Data

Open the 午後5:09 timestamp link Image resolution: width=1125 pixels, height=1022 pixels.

---

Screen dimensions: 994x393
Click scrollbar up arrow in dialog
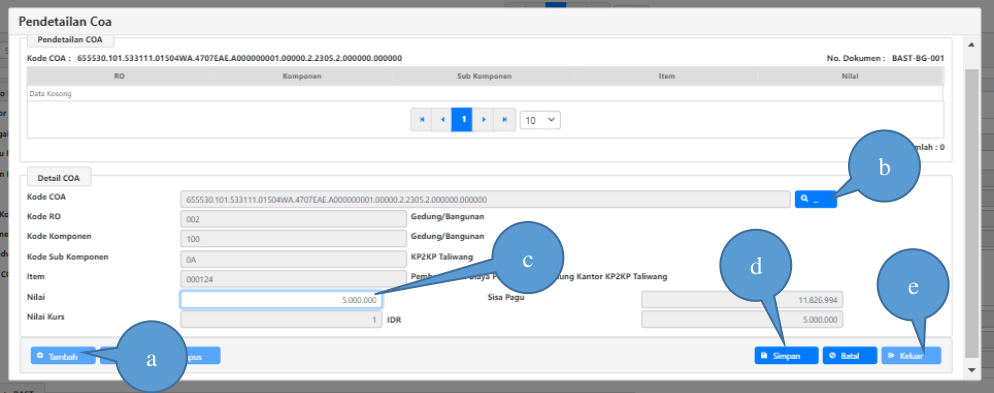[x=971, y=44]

* * *

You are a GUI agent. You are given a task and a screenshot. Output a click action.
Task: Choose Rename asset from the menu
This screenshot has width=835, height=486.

Written exercise
Set out the rows as a numbered list, from the line that contains "You are a GUI" through the line that contains "This screenshot has width=835, height=486.", and skip any blank lines.

Exercise response
1. You are a GUI agent. You are given a task and a screenshot. Output a click action.
2. Task: Choose Rename asset from the menu
3. This screenshot has width=835, height=486.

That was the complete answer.